* [Text passage]:
## begin

U.S. Fire Ins. Co. v. Schnabel

Decision Date18 December 1972
Docket NumberNo. 1570,1570
Citation504 P.2d 847
PartiesUNITED STATES FIRE INSURANCE COMPANY, Appellant, v. John J. SCHNABEL and Schnabel Lumber Company, Appellees.
CourtAlaska Supreme Court

Robert J. Annis, Juneau, for appellant.

Michael M. Holmes, Faulkner, Banfield, Boochever & Doogan, Juneau, for appellees.

Before RABINOWITZ, C. J., and CONNOR and ERWIN, JJ.

RABINOWITZ, Chief Justice.

John Schnabel and the Schnabel Lumber Company were insured under a general liability policy issued by the United States Fire Insurance Company. Under the terms of the policy, United States Fire agreed to

pay on behalf of the insured all sums which the insured shall become legally obligated to pay as damages because of . . . property damage to which this insurance applies, caused by an occurrence and the company shall have the right and duty to defend any suit against the insured seeking damages on account of such . . . property damage, even if any of the allegations of the suit are groundless, false or fraudulent . . ..

During the effective period of the policy, Schnabel was engaged in the relocation of a road near Haines, Alaska. In the course of the road construction, Schnabel entered upon the lands of Albert and William Schafer, prepared a roadbed across their property, and in the process cut and removed timber and extracted gravel and blue clay from the Schafers' property. The Schafers brought suit against Schnabel and the Schnabel Lumber Company for trespass upon their property and for conversion of raw materials. 1 Schnabel tendered defense of this suit to United States Fire Insurance Company, but the company refused to defend. Schnabel thereafter retained his own counsel to defend the suit.

The Schafers ultimately were awarded damages in the amount of $8,350. 2 The trial court in that case found that the Schafers had failed to prove that Schnabel had acted in bad faith, and that the Schafers were entitled to damages for innocent removal of the raw materials rather than the higher measure of damages for bad faith removal. 3

Following entry of judgment in the Schafer litigation Schnabel brought suit against United States Fire alleging that the company had breached its duty to defend and seeking damages for the total amount of the Schafers' judgment, 4 plus the expenses Schnabel had incurred in defending the suit. United States Fire, by way of affirmative defense, denied that it had a duty to defend because the damages Schnabel became obligated to pay the Schafers were excluded from coverage under the policy.

## end

* [Given material]:
## begin

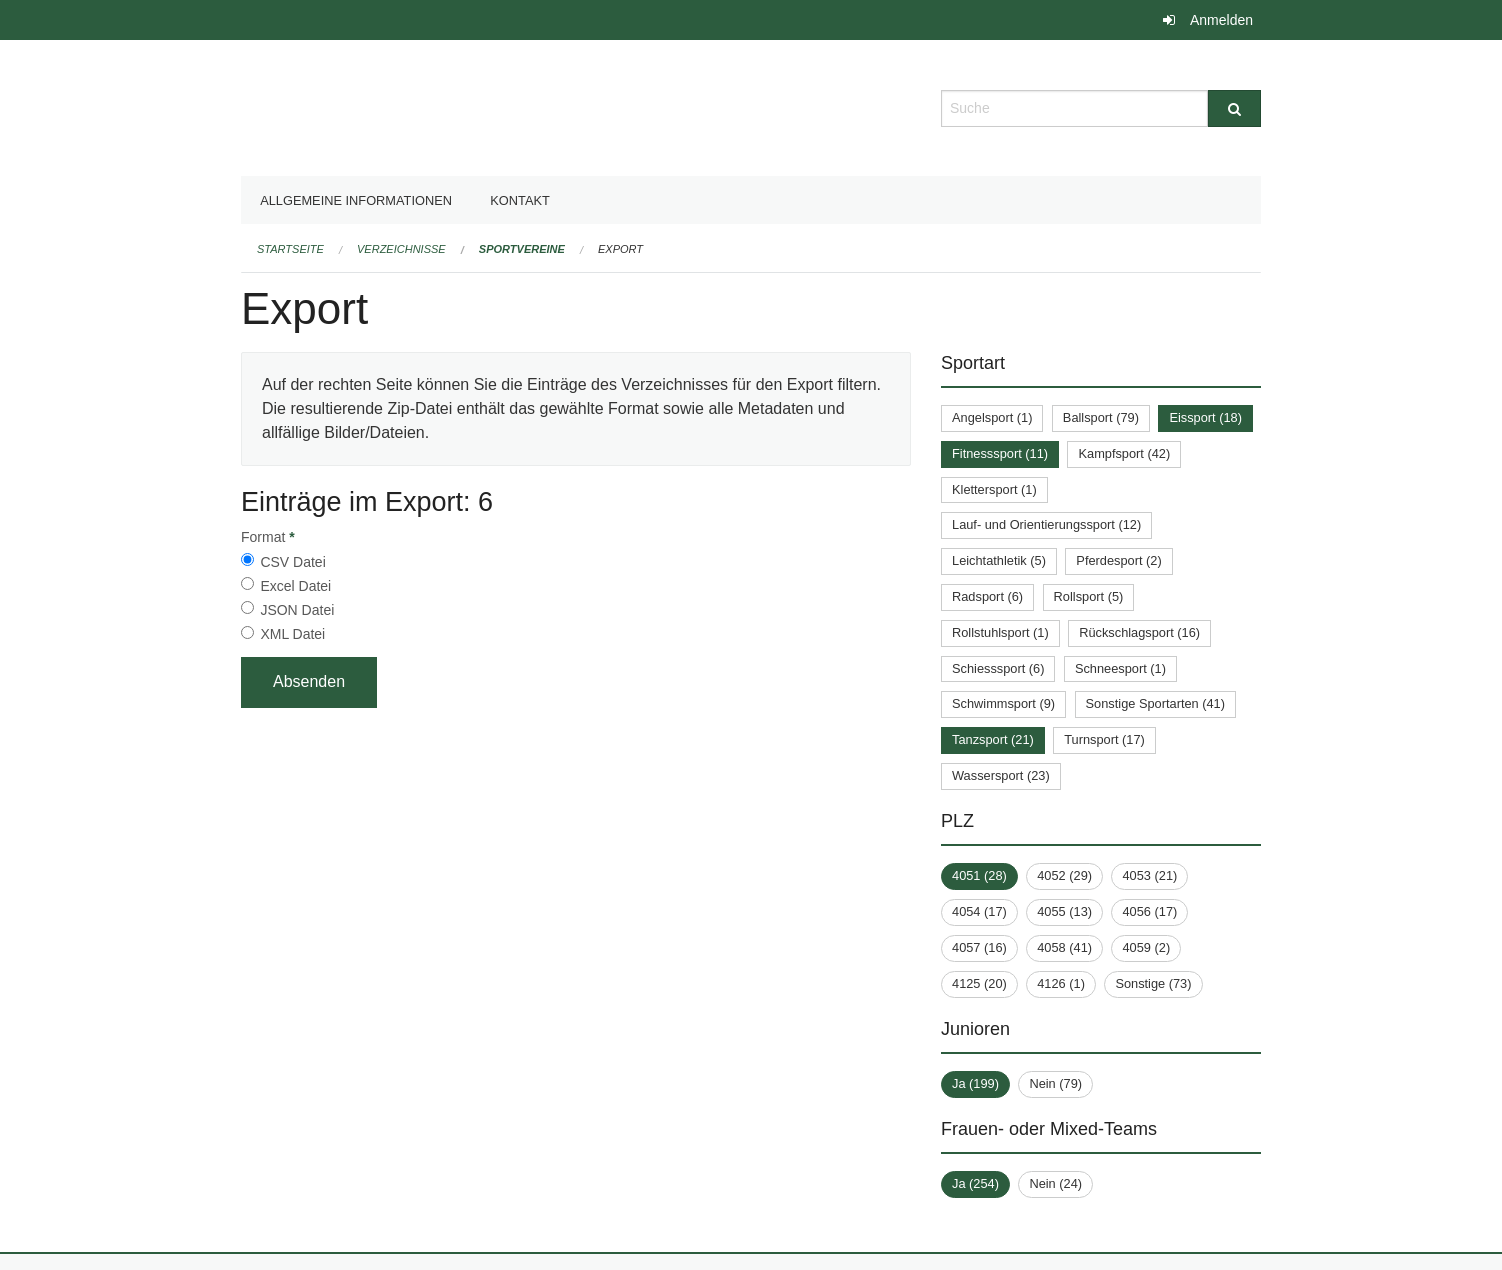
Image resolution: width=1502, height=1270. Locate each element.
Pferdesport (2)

## end

* [List of tasks]:
[1] Condense the paragraph of the court opinion that begins "During the effective period of the policy" into a short list that keeps its main facts.
[2] Reproduce verbatim the section of the court opinion that opens with the words containing "CourtAlaska Supreme Court" and closes with "and ERWIN, JJ.".
Rely only on the court opinion for what follows.

* [Solutions to the exercise]:
[1]
- While the policy was in effect, Schnabel was relocating a road near Haines, Alaska.
- During construction, Schnabel entered the land of Albert and William Schafer and prepared a roadbed across it.
- In doing so, Schnabel cut and removed timber and took gravel and blue clay from the property.
- The Schafers sued Schnabel and the Schnabel Lumber Company for trespass and for conversion of raw materials.
- Schnabel tendered the defense to United States Fire Insurance Company, which refused to defend.
- Schnabel then hired his own counsel to defend the suit.

[2]
CourtAlaska Supreme Court

Robert J. Annis, Juneau, for appellant.

Michael M. Holmes, Faulkner, Banfield, Boochever & Doogan, Juneau, for appellees.

Before RABINOWITZ, C. J., and CONNOR and ERWIN, JJ.